- **Task prompt**
In this exercise, every entry is to be copied exactly.

- **The input**
*** Block opens ***

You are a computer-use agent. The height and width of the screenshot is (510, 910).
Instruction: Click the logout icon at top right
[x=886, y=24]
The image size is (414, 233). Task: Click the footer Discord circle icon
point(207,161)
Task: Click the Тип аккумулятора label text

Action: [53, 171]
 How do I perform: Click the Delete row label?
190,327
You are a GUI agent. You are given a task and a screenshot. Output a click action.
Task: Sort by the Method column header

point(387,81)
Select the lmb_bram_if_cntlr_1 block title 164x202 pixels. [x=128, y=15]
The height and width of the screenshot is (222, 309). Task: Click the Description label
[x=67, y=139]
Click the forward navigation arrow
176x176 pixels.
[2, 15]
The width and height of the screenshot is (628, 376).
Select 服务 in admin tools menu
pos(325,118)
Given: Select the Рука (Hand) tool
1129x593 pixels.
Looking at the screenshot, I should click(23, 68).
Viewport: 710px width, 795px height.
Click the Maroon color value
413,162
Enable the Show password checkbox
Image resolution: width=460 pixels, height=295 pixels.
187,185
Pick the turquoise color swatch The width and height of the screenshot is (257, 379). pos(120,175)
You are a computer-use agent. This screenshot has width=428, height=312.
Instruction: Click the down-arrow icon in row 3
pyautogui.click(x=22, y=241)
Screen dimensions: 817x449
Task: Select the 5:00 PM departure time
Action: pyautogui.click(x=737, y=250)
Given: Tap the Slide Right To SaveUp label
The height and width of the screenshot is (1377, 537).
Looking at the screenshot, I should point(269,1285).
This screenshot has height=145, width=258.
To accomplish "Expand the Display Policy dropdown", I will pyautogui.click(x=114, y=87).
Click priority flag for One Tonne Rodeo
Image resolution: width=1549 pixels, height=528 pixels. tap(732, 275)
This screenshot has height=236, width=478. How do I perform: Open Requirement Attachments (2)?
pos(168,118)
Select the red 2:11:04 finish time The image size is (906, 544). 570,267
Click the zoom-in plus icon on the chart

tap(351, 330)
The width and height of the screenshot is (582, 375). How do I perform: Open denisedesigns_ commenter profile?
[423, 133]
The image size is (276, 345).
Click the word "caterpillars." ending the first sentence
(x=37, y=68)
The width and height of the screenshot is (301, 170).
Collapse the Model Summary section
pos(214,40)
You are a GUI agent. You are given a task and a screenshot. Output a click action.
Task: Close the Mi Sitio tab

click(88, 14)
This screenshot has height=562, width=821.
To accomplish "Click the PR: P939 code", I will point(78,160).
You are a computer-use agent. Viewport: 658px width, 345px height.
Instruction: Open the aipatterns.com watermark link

*** Block closes ***

- **Completed exercise**
You are a computer-use agent. The height and width of the screenshot is (510, 910).
Instruction: Click the logout icon at top right
[x=886, y=24]
The image size is (414, 233). Task: Click the footer Discord circle icon
point(207,161)
Task: Click the Тип аккумулятора label text

Action: [53, 171]
 How do I perform: Click the Delete row label?
190,327
You are a GUI agent. You are given a task and a screenshot. Output a click action.
Task: Sort by the Method column header

point(387,81)
Select the lmb_bram_if_cntlr_1 block title 164x202 pixels. [x=128, y=15]
The height and width of the screenshot is (222, 309). Task: Click the Description label
[x=67, y=139]
Click the forward navigation arrow
176x176 pixels.
[2, 15]
The width and height of the screenshot is (628, 376).
Select 服务 in admin tools menu
pos(325,118)
Given: Select the Рука (Hand) tool
1129x593 pixels.
Looking at the screenshot, I should click(23, 68).
Viewport: 710px width, 795px height.
Click the Maroon color value
413,162
Enable the Show password checkbox
Image resolution: width=460 pixels, height=295 pixels.
187,185
Pick the turquoise color swatch The width and height of the screenshot is (257, 379). pos(120,175)
You are a computer-use agent. This screenshot has width=428, height=312.
Instruction: Click the down-arrow icon in row 3
pyautogui.click(x=22, y=241)
Screen dimensions: 817x449
Task: Select the 5:00 PM departure time
Action: pyautogui.click(x=737, y=250)
Given: Tap the Slide Right To SaveUp label
The height and width of the screenshot is (1377, 537).
Looking at the screenshot, I should point(269,1285).
This screenshot has height=145, width=258.
To accomplish "Expand the Display Policy dropdown", I will pyautogui.click(x=114, y=87).
Click priority flag for One Tonne Rodeo
Image resolution: width=1549 pixels, height=528 pixels. tap(732, 275)
This screenshot has height=236, width=478. How do I perform: Open Requirement Attachments (2)?
pos(168,118)
Select the red 2:11:04 finish time The image size is (906, 544). 570,267
Click the zoom-in plus icon on the chart

tap(351, 330)
The width and height of the screenshot is (582, 375). How do I perform: Open denisedesigns_ commenter profile?
[423, 133]
The image size is (276, 345).
Click the word "caterpillars." ending the first sentence
(x=37, y=68)
The width and height of the screenshot is (301, 170).
Collapse the Model Summary section
pos(214,40)
You are a GUI agent. You are given a task and a screenshot. Output a click action.
Task: Close the Mi Sitio tab

click(88, 14)
This screenshot has height=562, width=821.
To accomplish "Click the PR: P939 code", I will point(78,160).
You are a computer-use agent. Viewport: 658px width, 345px height.
Instruction: Open the aipatterns.com watermark link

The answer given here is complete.